Support composite threshold rule alarm

https://blueprints.launchpad.net/ceilometer/+spec/composite-threshold-rule-alarm

This proposal want to support creating alarm that can specify composite threshold rule and try to replace combination alarm.

Problem description

The combination alarm was designed to handle alarm triggered against multiple conditions. A combination alarm need to depend on other alarms, the dependent alarms can be threshold alarms or combination alarms. This will form a dependency chain if the situation is complex. There are some potential problems of combination alarm evaluation, which have been described by ZhiQiang Fan in blueprint[1]:

  • dependency chain is too long, which causes the state of combination alarm will not be evaluated timely, in the worst case, it will cause the combination alarms never be updated.
  • dead loop will be introduced when update alarm, which causes the state of combination alarm will not be set properly.
  • dependency chain will be broken when delete dependent alarm.

For more information, please see: blueprint[1] and spec[2]

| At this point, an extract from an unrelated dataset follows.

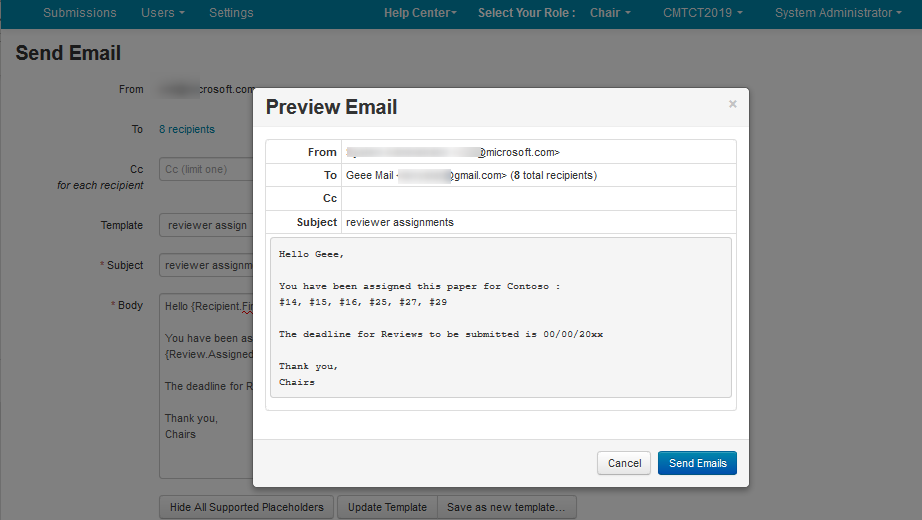The height and width of the screenshot is (520, 922).
Task: Close the Preview Email dialog with the X
Action: coord(732,104)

ZhiQiang Fan have made some efforts for these problems by resolve-alarm-dependency-chain proposal[2]. That proposal tried to check and resolve the dependency chain in both API and alarm-evaluator layers. To address the above problems, the implementation of that proposal will be complex, and, consider the alarm-evaluator working with partition coordinator, the situation is worse, and hard to be addressed by that proposal.

Proposed change

This proposal allow specifying multiple threshold rules when creating a threshold alarm, and the threshold rules combined with logical operators: and, or. following is a sample for the new alarm body:

{
    ......
    "threshold_rules": {
        "or": [{
            "type": "threshold" (or "gnocchi_threshold")
            "meter_name": "cpu_util",
            "evaluation_periods": 1,
            "period": 60,
            "statistic": "avg",
            "threshold": 0.8,
            "query": [{
                "field": "metadata.metering.stack_id",
                "value": "36b20eb3-d749-4964-a7d2-a71147cd8147",
                "op": "ge"
            }],
            "comparison_operator": "ge",
            "exclude_outliers": false
        },
        {
            "and": [{
                "type": "threshold" (or "gnocchi_threshold")
                "meter_name": "mem_util",
                "evaluation_periods": 1,
                "period": 60,
                "statistic": "avg",
                "threshold": 0.8,
                "query": [{
                    "field": "metadata.metering.stack_id",
                    "value": "36b20eb3-d749-4964-a7d2-a71147cd8147",
                    "op": "ge"
                }],
                "comparison_operator": "ge",
                "exclude_outliers": false
            },
            {
                "type": "threshold" (or "gnocchi_threshold")
                "meter_name": "disk.usage",
                "evaluation_periods": 1,
                "period": 60,
                "statistic": "avg",
                "threshold": 0.8,
                "query": [{
                    "field": "metadata.metering.stack_id",
                    "value": "36b20eb3-d749-4964-a7d2-a71147cd8147",
                    "op": "ge"
                }],
                "comparison_operator": "ge",
                "exclude_outliers": false
            }]
        }]
    }
}

The change items of this proposal:

  • Allow specifying a list of threshold rules and the threshold rules combined with two logical operators: “and”, “or”, see the above example. The combination of threshold rules can be multi-hierarchy to support complex scenario.
  • Alarm evaluator will resolve the alarm threshold rules combined with operators, and evaluate the threshold condition with statistics list queried from Ceilometer in proper order. In this process, the short-circuit logic should be considered to avoid unnecessary statistics query and comparison.
  • This proposal cannot be applied to EventAlarm, it mainly because event alarm evaluation is not periodical, the event alarm evaluator listening message bus and the evaluation action is passively triggered by external notifications. This is disadvantage if there is alarm usage that need to combine event alarm and threshold alarm, but I’d rather this situation should be handled in users end. That means if users want alarm fired when threshold reached and specify event occurred meanwhile, they can combine threshold alarm and event alarm in upstream application.
  • Also considered above disadvantage, the old combination alarm functionality will also be kept as supplementary for composite rules alarm, but need to add documentation to describe the potential problem.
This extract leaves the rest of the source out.